Using Creatine
Creatine has been a popular supplement among athletes since the 1970s. From football players to bodybuilders, creatine has become a mainstay in high-performance diet and nutrition. This compound is actually manufactured naturally within the liver and the kidneys. It is sent into the bloodstream and then stored in skeletal muscle tissues.
Creatine creates a substance that gives these muscles energy. Although your body does manufacture creatine, it is extremely difficult to get enough of this amino acid to increase performance without supplementing your natural supply.
Creatine supplements are used to enhance athletic abilities. Researchers have shown that an average diet does not provide enough additional creatine to aid in muscle energy or repair. A high protein diet is often used to increase the amount of creatine that is available to working muscles. In general, foods that provide protein also provide creatine.
These foods can include fish, poultry, pork and beef. Because eating a large amount of fatty meat can also increase the cholesterol levels in the bloodstream, many athletes turn to creatine supplements for that boost of muscle energy.
Creatine supplements have been available on the market for almost 40 years. They became very popular when anabolic steroids were deemed illegal by many athletic associations.
Creatine use is believed to increase muscle mass and muscle energy greatly. It is also believed to lower cholesterol and triglyceride levels in the bloodstream.

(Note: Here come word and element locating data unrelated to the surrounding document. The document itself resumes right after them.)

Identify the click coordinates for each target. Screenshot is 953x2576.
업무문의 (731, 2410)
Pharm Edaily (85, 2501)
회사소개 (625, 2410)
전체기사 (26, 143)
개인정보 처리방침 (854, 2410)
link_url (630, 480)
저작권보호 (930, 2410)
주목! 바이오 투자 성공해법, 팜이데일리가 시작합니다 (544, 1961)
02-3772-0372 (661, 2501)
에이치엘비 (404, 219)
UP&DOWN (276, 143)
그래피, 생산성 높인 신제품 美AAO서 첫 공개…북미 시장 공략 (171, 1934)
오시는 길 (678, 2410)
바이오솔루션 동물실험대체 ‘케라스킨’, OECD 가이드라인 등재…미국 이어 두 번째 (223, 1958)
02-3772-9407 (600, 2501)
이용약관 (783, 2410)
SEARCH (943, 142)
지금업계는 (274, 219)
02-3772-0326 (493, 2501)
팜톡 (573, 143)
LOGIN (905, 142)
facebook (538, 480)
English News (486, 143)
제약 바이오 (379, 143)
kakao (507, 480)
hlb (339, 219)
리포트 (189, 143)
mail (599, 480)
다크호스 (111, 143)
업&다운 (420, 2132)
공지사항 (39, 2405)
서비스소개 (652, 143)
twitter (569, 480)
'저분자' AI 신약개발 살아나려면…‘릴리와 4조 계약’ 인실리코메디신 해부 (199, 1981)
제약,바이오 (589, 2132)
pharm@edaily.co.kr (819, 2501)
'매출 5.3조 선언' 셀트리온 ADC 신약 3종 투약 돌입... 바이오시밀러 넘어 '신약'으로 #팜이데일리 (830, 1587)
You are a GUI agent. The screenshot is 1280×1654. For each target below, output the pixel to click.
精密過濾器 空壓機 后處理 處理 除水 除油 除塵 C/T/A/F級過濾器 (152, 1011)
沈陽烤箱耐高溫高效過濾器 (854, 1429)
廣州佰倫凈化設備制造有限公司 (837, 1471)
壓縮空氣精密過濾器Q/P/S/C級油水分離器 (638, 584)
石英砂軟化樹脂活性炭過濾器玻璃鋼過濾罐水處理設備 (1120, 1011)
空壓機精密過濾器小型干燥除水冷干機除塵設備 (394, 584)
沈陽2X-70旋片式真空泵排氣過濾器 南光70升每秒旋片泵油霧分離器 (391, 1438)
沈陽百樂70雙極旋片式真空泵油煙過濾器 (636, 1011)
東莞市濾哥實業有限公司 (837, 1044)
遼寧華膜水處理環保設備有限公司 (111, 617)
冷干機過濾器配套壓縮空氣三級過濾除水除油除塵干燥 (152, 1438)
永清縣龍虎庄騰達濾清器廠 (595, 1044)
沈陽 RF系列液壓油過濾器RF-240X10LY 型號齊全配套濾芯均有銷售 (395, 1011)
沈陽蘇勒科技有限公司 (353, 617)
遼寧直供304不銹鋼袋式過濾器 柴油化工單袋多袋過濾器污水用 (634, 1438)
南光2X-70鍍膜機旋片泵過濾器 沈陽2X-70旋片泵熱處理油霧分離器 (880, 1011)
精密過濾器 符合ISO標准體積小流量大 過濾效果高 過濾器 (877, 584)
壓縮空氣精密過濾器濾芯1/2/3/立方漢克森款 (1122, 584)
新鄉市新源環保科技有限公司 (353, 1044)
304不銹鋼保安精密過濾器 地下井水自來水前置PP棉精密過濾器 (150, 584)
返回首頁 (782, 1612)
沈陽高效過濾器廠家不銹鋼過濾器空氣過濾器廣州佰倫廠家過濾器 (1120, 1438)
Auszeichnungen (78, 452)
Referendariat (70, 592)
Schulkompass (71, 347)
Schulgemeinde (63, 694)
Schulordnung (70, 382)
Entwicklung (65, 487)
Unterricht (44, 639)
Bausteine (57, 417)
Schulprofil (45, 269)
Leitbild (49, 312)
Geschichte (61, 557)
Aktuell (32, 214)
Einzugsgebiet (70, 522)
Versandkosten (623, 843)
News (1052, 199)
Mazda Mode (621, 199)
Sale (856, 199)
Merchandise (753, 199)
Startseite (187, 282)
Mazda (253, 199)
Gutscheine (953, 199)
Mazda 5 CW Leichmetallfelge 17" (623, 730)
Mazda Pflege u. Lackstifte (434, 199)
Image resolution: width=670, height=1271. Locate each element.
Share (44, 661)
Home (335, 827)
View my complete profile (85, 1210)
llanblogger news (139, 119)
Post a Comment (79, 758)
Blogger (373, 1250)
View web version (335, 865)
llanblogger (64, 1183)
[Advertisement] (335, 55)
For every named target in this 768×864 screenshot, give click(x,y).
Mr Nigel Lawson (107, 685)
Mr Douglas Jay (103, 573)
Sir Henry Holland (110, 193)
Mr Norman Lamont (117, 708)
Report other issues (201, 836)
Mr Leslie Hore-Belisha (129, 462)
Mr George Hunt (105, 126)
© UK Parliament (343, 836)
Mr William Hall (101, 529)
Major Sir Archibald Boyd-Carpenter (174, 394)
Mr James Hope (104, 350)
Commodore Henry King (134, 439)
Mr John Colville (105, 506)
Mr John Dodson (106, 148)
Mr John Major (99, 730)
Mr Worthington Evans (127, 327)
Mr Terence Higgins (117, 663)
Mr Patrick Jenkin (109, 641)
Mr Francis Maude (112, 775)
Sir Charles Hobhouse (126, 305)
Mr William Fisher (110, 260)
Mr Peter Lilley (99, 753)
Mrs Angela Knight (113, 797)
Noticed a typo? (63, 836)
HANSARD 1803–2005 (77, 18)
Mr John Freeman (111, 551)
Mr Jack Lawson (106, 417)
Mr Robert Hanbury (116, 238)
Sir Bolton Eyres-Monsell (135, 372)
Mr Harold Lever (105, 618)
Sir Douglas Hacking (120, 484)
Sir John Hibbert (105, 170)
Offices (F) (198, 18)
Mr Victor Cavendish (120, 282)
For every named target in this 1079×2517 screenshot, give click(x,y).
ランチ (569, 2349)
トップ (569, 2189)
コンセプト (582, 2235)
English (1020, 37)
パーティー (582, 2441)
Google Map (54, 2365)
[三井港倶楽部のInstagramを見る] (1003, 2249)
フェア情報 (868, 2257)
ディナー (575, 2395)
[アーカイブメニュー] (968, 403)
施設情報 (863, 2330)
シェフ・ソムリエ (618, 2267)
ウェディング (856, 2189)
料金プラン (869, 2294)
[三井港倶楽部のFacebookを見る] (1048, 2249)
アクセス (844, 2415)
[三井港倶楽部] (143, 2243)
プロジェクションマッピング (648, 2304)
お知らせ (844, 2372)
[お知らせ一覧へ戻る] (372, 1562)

This health benefit is helpful in protecting the heart and maintaining overall health. Creatine is used in treating diseases that decrease muscle strength or “wasting diseases.” It provides benefit for people suffering with muscular dystrophy and Lou Gherig’s disease, as well as for healthy individuals.
The recommended dosage for creatine is about 25 grams per day for at least one week. This dose helps to increase the amount of creatine that is stored within the muscles. Following that first week, the dosage is decreased to about 3 grams per day. It is believed that taking the creatine supplement with carbohydrates like whole-grain bread can help to increase the absorption of the supplement.
Too much creatine can lead to health problems like kidney failure. Professional athletes often take creatine supplements for about two weeks out of every month during their strength training program. This allows the body to build muscle mass without causing damage to any other organs.
Creatine is best taken in well-monitored doses. Since water retention is often attributed to creatine supplements, those with kidney issues should not take this supplement. The nutritional value of adding creatine to a bodybuilding diet is well-documented, but as with any supplement, it is always best to proceed with caution and seek professional advice. Following a balanced diet and sticking to the recommended directions, creatine supplements will help you realize your best potential.